By far the greatest surprise has been Suicide Squad, a movie I did get to see and reviewed here. It did Box Office gangbusters, which on the face of it is very good news for a movie with only marginally-recognisable characters (and no, the Joker doesn't count, even if he does feature heavily in the trailers - simply put, the same word of mouth that afforded its bad reviews must naturally be telling anyone who listens that the Joker wasn't in the movie very much at all.) Indeed one of the big lessons moviemakers might take away from its four-week run topping the US box office is that August needn't be a dead zone for franchise movies and that a few more slots may open up in schedules in years to come, thanks to its performance. 

That said, this success was probably a fluke and not to be repeated. My worry is that the pressure that came off the reviews of Batman. V Superman and which informed the arguably-botched late changes to Suicide Squad will now be visited upon Wonder Woman, a movie which unlike Squad is expected to be a tentpole franchise winner. But a female lead and also one not yet wrought from Hollywood's A List and a less-recognisable setting for a Tinseltown movie (World War One, rather than its more recognisable legacy) may prove challenging.

Still, among the remarkable things about Squad was its apparent appeal in the US to some broader moviegoers - namely young women and Hispanics. It is a remarkably diverse and progressive cast ethnically and in gender, with (as Forbes covers) features nine out of its fourteen leading characters who are not a white male - and that includes all three potential villains (no, still not a Joker movie). Patty Jenkins' Wonder Woman ought to appeal to one of those demographics directly, and further down the line James Wan will give us an Aqua Man who to intents and purposes could bring a decidedly Pacifika bent to a traditional white bread super hero.
Diversity is the next big battle in superhero movies, and it'sa battle that needs to be fought hard.When Marvel fans baited the 'serious and realistic' DCEU birth with cries of "hey, we just had a blockbuster movie featuring a tree and a talking racoon!" the correct response is to counter that with a movie led by an ethnically diverse and gender-mixed cast. Crocodile man aside, Suicide Squad did just that, and we'll see Wonder Woman headline on the big screen well before Captain Marvel, let alone a Black Widow solo feature.

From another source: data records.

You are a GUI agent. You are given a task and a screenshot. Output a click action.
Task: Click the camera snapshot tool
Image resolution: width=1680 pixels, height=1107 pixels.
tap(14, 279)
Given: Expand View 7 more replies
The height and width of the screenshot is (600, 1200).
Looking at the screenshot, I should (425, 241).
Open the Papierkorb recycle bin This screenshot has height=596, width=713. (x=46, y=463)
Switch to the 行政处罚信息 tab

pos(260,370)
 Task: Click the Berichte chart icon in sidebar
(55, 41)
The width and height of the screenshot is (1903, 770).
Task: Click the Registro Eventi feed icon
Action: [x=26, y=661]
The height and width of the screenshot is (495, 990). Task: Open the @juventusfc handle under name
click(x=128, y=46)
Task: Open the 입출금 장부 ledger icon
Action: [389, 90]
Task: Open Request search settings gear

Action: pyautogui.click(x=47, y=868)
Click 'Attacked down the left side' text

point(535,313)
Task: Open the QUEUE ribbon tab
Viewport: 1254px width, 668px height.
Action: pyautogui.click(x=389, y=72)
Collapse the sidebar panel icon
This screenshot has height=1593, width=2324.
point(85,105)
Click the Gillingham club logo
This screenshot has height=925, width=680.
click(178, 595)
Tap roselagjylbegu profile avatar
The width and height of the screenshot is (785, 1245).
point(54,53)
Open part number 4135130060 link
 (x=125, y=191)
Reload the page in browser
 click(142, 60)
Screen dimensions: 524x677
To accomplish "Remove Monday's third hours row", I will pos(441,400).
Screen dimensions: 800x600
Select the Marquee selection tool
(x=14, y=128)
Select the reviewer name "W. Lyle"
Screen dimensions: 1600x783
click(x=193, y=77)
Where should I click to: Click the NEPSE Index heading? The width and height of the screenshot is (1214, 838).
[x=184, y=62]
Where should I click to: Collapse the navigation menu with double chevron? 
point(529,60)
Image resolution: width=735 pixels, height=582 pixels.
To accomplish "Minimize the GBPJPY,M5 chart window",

So although its start was less than ideal I'm cautiously optimistic about the future of DC's hero franchise. Justice League may have the worrying presence of Zack Snyder behind the lens but is a year away yet with clear directive post-BvS, and there still seems a lot of goodwill held for it with Ezra Miller's Flash receiving a lot of positive buzz. There will be a solo Batman movie yet, Man of Steel 2 is in development, and somewhere in the schedule it's believed Margot Robbie will give Harley Quinn a well-earned victory run - with or without the rest of the Squad, and maybe with some other female DC heroes in tow. We'll see, keep working hard everyone.